» What you need to do:
1) According to the COVID-19 energy text, why did buying decisions have only a limited effect on total spend from 2010 to 2015?
2) Continue the COVID-19 energy text from its last sentence.

» Document excerpt:
The measures to control the spread of COVID-19 are unparalleled; this has and is impacting Britain’s energy system. There have been massive short-term changes in the past, but this has tended to focus on supply of energy. This time, the disruption is on the demand side – supply is still available, but the demand for it has reduced.
Shock to the system
If we look at the past decade, we know from 2010-2015, energy prices were relatively flat – where the difference between a favourable price and an unfavourable price was probably a 10% spread, therefore, buying decisions had a limited impact on total spend. However, fast-forward to 2015 onward, we can see the stark change in the performance of wholesale prices – where the percentage increase between a ‘bad’ and a ‘good’ price would be sitting firmly at 100%.
Ultimately, with the current COVID-19 situation, along with a plethora of other variable changes that we have seen across wholesale pricing over the past 2-3 years in particular – this is ‘the new normal’. As we move forward, we are expecting more volatility, continued price fluctuations and a regular ‘peak and recover’ cycle. Essentially, what we need to ensure is that businesses have an approach that is fit for purpose and allows them to manage this risk going forward.
For that reason, the need for a strategic approach to energy purchasing, that mitigates against the upside in a way that is appropriate for your business, is more essential today than it has ever been before.

» Data under study:
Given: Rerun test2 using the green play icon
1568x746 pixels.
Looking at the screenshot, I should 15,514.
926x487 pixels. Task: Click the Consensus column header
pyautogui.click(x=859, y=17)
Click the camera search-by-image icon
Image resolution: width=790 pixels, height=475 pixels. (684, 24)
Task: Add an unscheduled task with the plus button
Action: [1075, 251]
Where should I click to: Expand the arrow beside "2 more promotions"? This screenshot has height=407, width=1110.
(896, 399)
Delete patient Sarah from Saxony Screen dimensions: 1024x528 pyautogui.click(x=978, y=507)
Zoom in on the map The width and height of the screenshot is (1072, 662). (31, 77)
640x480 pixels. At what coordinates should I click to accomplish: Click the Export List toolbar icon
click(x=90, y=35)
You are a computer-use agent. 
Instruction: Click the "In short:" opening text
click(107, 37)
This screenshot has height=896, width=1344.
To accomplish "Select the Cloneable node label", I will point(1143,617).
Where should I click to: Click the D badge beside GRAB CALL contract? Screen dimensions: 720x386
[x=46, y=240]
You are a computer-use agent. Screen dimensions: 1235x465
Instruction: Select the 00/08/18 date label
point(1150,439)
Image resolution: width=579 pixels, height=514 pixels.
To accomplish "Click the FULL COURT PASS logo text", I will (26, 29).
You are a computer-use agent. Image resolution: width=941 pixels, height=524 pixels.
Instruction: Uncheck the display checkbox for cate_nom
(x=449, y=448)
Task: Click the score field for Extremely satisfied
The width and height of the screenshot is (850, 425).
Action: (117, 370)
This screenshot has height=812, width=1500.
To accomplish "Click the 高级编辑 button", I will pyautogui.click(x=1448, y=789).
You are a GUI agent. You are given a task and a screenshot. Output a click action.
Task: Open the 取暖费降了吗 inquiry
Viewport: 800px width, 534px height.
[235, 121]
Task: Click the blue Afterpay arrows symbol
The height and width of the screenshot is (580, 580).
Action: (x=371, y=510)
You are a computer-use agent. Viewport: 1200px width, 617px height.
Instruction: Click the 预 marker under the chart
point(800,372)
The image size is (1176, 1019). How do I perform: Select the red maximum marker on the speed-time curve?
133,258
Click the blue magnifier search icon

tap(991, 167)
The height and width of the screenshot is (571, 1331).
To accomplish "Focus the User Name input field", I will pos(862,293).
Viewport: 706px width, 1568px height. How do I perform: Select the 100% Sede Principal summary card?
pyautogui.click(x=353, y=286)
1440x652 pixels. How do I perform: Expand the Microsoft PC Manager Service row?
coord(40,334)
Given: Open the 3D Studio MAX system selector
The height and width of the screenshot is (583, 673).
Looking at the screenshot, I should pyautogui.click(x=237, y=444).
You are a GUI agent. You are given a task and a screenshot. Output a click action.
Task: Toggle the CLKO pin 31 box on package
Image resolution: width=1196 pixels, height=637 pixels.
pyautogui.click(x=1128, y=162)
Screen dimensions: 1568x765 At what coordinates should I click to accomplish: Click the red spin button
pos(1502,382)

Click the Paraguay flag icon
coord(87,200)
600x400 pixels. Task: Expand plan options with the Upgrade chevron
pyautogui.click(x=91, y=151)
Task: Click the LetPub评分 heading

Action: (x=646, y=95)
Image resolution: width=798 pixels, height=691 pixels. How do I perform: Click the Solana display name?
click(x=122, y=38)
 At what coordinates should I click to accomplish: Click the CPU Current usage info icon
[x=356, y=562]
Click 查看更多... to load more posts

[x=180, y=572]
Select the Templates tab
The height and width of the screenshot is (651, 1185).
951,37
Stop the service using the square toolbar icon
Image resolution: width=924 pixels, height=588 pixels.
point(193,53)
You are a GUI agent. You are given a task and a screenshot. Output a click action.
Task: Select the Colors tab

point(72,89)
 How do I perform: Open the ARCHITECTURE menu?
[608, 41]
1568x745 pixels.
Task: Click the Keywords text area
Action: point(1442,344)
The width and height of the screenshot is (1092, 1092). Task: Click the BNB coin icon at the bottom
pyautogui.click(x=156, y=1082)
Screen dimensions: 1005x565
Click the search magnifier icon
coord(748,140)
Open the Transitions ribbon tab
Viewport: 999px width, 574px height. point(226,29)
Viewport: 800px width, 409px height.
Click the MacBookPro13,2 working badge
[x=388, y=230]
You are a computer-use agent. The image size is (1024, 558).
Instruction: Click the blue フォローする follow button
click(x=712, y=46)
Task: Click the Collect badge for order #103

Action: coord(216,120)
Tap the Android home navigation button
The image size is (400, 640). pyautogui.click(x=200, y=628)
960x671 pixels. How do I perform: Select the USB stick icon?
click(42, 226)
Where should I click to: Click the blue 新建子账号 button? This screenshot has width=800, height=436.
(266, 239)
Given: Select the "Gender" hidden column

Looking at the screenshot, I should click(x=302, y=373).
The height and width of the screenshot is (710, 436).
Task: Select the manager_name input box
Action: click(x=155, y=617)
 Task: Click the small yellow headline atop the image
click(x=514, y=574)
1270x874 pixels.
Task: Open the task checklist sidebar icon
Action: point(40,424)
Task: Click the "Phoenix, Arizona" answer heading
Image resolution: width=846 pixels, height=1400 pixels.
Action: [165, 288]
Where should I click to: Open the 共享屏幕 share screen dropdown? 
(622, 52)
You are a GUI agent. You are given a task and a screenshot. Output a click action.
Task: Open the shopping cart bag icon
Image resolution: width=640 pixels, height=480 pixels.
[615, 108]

» Answers by task:
1) From 2010 to 2015, energy prices were relatively flat. The difference between a favorable and an unfavorable price was probably about a 10% spread, so buying decisions had little impact on total spend.

2)
Forming a robust and adaptable strategy
There are many approaches you could take in devising an energy purchasing strategy, there is no right or wrong way, but here’s how we’d recommend going about it:
- Evaluate – the process begins with an evaluation of your existing activity, establishing your appetite to risk and setting budgets and procurement objectives for your business
- Create – we recommend forming an ‘energy risk committee’ made up of the key stakeholders from both your consultancy and from within your business. Getting good mix of people who are key decision makers or can add valuable information (such as financial or operational) really helps! This group are then responsible for scoping the design of your Risk Management Strategy (RMS) to meet your objectives, this will capture and formalise the agreed purchasing approach that will be taken.
- Execute – usually the stage where your chosen consultant will take over and implement your chosen strategy using market analysis, regular reporting, and top industry insight tools. When trading, it’s also important you have absolute transparency of the wider marketplace and visibility of all wholesale energy prices.
- Review – a very important step! Once the strategy has been decided, it isn’t then ‘done and dusted’ for the duration of your contract, it’s an ever-evolving document. In a market with so many impacting variables, there are many circumstances where you may find your strategy needs to be adapted but unless you are regularly reviewing it, you may not necessarily be aware that it needs to change! This then gives you more control and less surprises.
There is no definitive time to change your strategy, it varies business to business. It is entirely dependent on your strategy no longer being fit for purpose and no longer meets your requirements.
Having said that, changes in your strategic approach should be consistent. If you are regularly chopping and changing it, you aren’t giving the strategy enough time to run to demonstrate good performance. That doesn’t mean to say you cannot change your strategy for the short-term, you just need to be mindful that a strategy needs to be in place for a significant period of time to prove it is delivering.
Ultimately, a strategy should be driven by the needs and wants of your business.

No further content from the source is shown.